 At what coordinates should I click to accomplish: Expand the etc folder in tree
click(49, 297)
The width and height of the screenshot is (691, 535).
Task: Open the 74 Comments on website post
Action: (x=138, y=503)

= = = = =

→ Aim of the task
In this exercise, reproduce each line above exactly.

→ Written response
 At what coordinates should I click to accomplish: Expand the etc folder in tree
click(49, 297)
The width and height of the screenshot is (691, 535).
Task: Open the 74 Comments on website post
Action: (x=138, y=503)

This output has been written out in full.